Apologia 32e-34b: Sócrates não ensina e não tem discípulos

Ora, julgais que eu teria vivido tantos anos, se me tivesse aplicado aos negócios públicos, e procedendo como homem de bem, tivesse defendido as coisas justas, e, como deve ser, tivesse dado a isso maior importância? Muito longe disso, cidadãos atenienses; na verdade, também nenhum outro se teria salvo! Eu, porém, durante toda a minha vida, se fiz alguma coisa, em público ou em particular, vos apareço sempre o mesmo, não tendo jamais concedido coisa alguma contra a justiça nem aos outros nem a algum daqueles que meus caluniadores chamam de meus discípulos.

Mas nunca fui mestre de ninguém: de, pois, alguém mostrou desejoso da minha presença quando eu falava, e acudiam à minha procura jovens e velhos, nunca me recusei a ninguém. Nunca, ao menos, falei de dinheiro; mas igualmente me presto a me interrogar os ricos e os pobres, quando alguém, respondendo, quer ouvir o que digo. e se algum deles se torna melhor, ou não se torna não posso ser responsável, pois que não prometi, nem dei, nesse sentido, nenhum ensinamento. E, se alguém afirmar que aprendeu ou ouviu de mim, em particular, qualquer coisa de diverso do que disse a todos os outros, sabei bem que não diz a verdade.

Entretanto, como pode acontecer que alguns se comprazam em passar muito tempo comigo? Já ouvistes, cidadãos atenienses, eu já vos disse toda a verdade: é porque tomam gosto em ouvir examinar aqueles que acreditam ser sábio e não o são; não é de fato coisa desagradável. E, como disse, foi o deus que me ordenou a fazê-lo, com oráculos, com sonhos, e com outros meios, pelos quais algumas vezes a divina a vontade ordena a um homem que faça o que quer que seja.

Tudo isso, cidadãos atenienses, é verdade e fácil de provar. Com efeito, suponhamos que, entre os jovens, há alguns que estou corrompendo e outros que já corrompi: seria aparentemente inevitável que alguns destes, quando tiveram mais idade, compreendessem que eu lhes tinha alguma vez aconselhado uma ação má – e hoje deveriam estar aqui para me acusar e vingar-se de mim. Suponhamos ainda, que eles não teriam querido vir pessoalmente: mesmo assim, alguns de seus parentes, pais, irmãos ou pessoas de família, se algum dia receberam danos de minha parte, agora deveriam recordar e tirar vingança.

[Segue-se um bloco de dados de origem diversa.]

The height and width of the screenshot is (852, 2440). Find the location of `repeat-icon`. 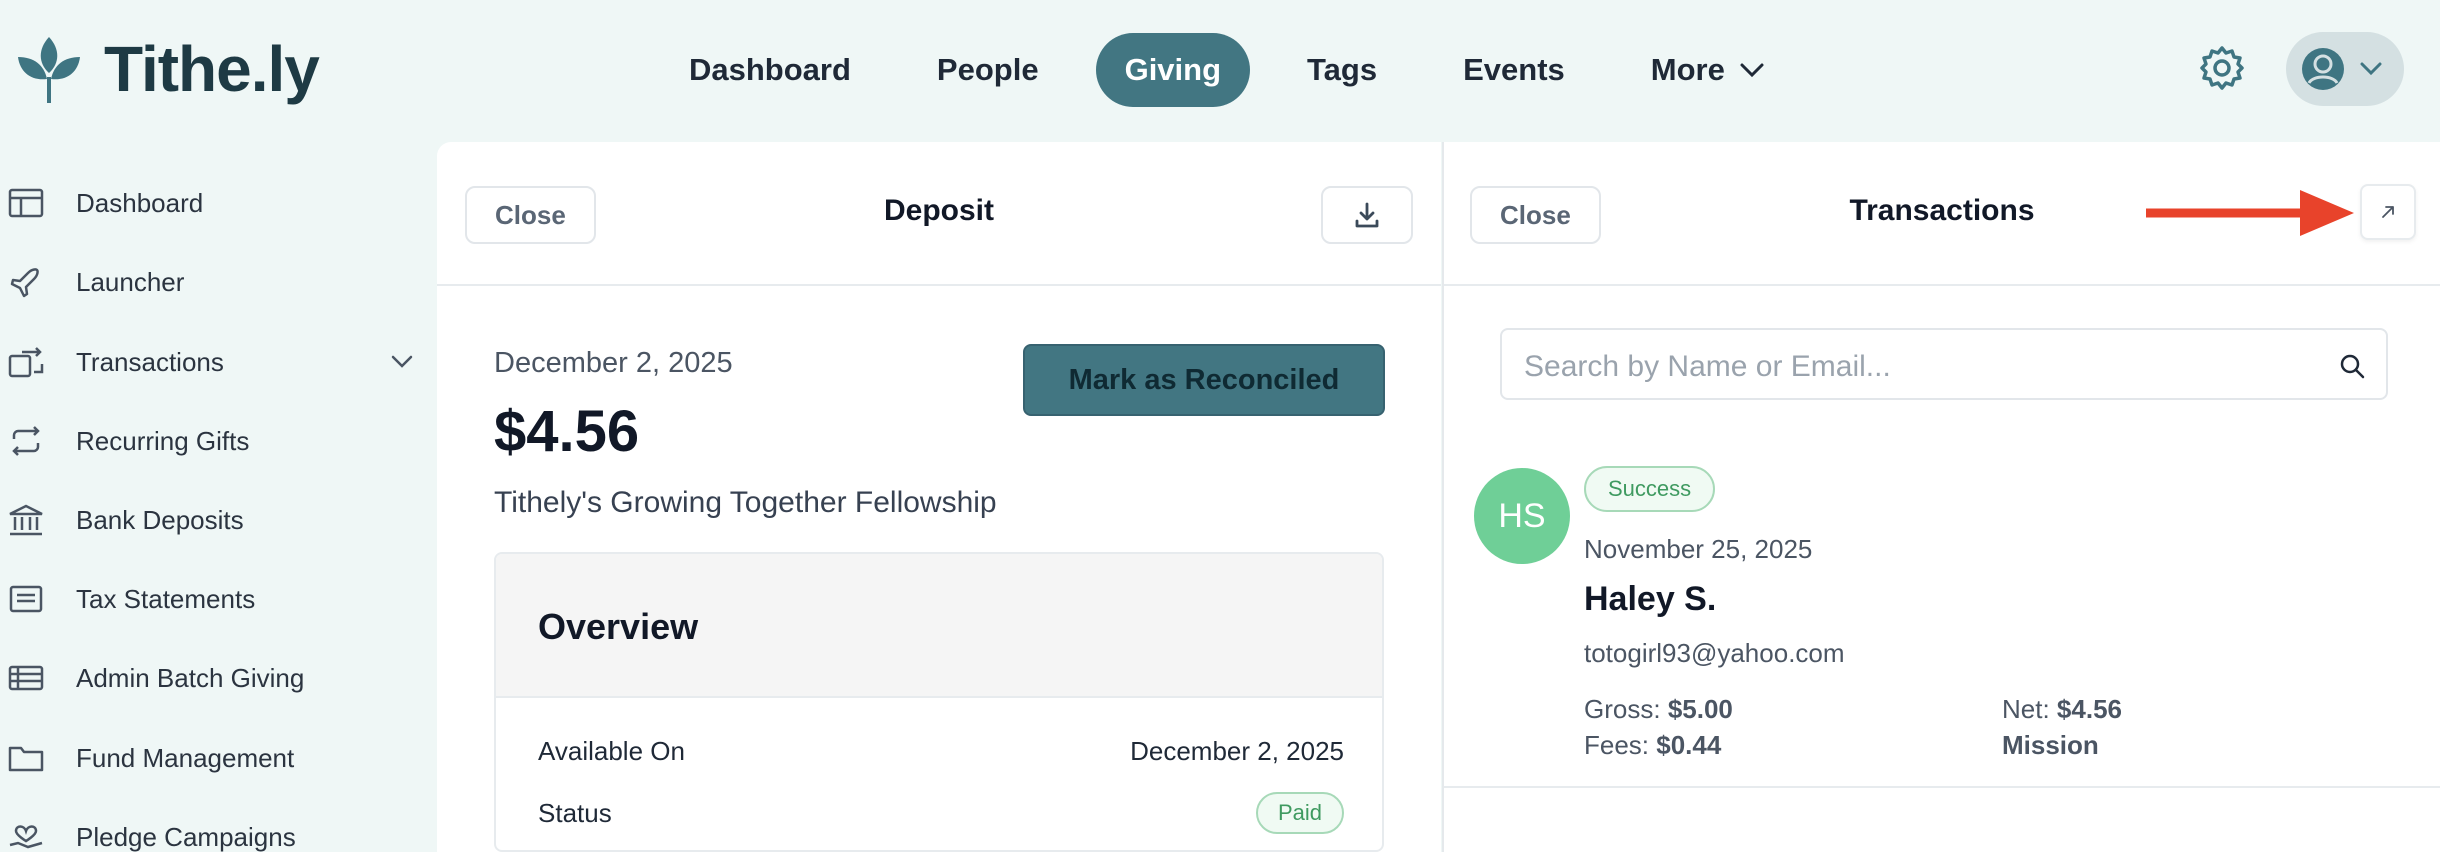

Mas eis que vejo aqui presentes muitos desses: primeiro Críton, meu coevo e do mesmo demos, pai de Critóbulo; depois Lisânias Sfécio, pai de Epígenes, além destes outros cujos irmãos estiveram comigo na intimidade: Nicostrato, filho de Teozóides e irmão de Teodoto (e Teodoto, que já é falecido, não poderia impedir Nicostrato de falar contra mim). E há ainda, Paralios de Demócodo, irmão de Teageto, do qual é irmão Platão, e Aiantádoro, de que é irmão Apolodoro. E muitos outros eu poderia citar, alguns dos quais especialmente deveriam ter sido apresentados por Meleto como testemunhas, no seu discurso. Mas, se agora se esquivam, aos presentes aqui eu lhes permito dizerem se há qualquer coisa dessa natureza. Mas vós, ó juízes, sois de parecer contrário, achareis que todos estão prontos a me ajudar; mas incorruptíveis homens já de idade avançada, parentes daqueles, que razão teriam para me ajudar senão aquela, reta e justa, convencidos de que Meleto mente e que eu digo a verdade?